PROVIDED DATA:
+===+

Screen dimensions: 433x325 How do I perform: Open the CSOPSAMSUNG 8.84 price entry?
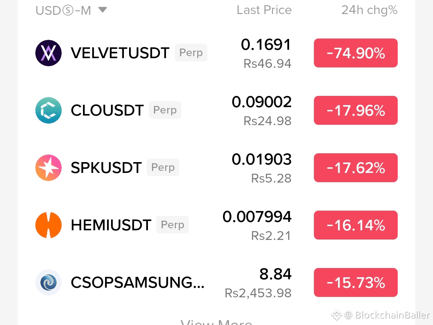275,274
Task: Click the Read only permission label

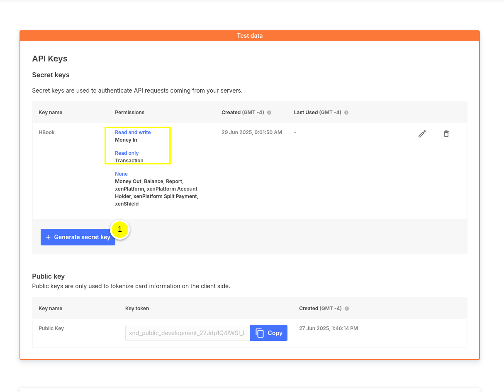Action: pyautogui.click(x=127, y=153)
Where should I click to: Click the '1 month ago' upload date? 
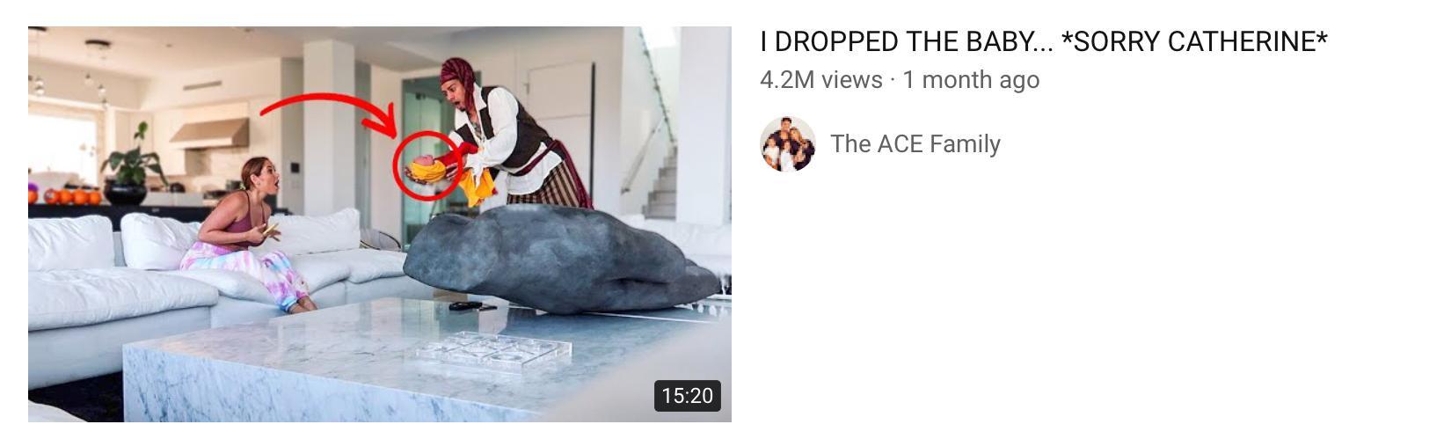(x=971, y=80)
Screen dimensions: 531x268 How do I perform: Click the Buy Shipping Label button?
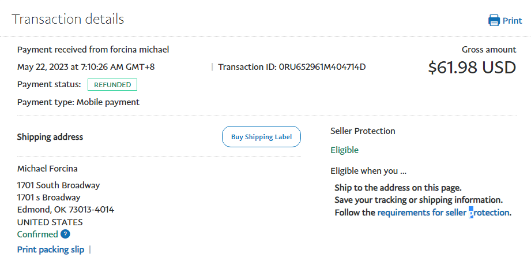pos(261,137)
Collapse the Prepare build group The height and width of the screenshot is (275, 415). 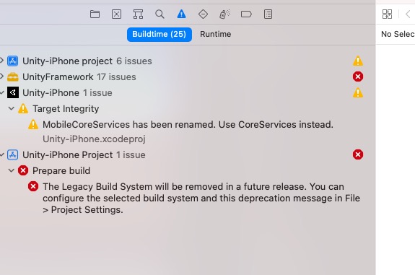[11, 171]

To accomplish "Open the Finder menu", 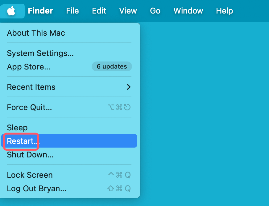I will click(x=40, y=11).
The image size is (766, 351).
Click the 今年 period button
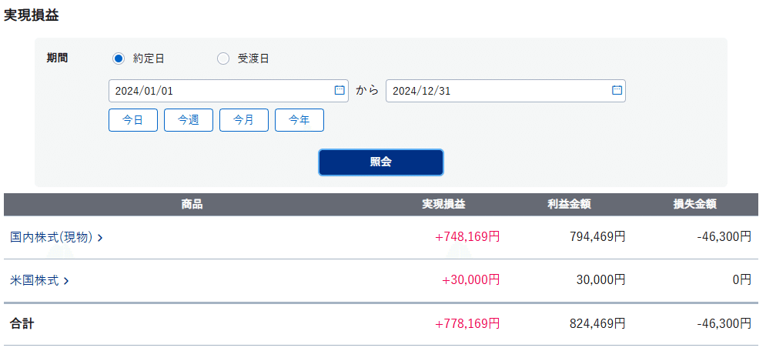pyautogui.click(x=299, y=120)
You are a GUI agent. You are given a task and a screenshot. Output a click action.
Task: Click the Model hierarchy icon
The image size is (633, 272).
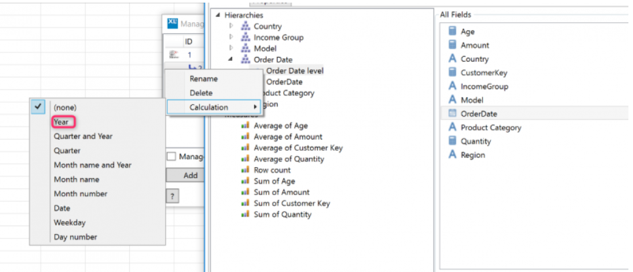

+===+

Write out the records from the line containing "The image size is (766, 351)." through the end of the records, including both ends. Leave the pictures out.

The image size is (766, 351).
Click the 今年 period button
pyautogui.click(x=299, y=120)
You are a GUI agent. You are given a task and a screenshot. Output a click action.
Task: Click the Model hierarchy icon
The image size is (633, 272).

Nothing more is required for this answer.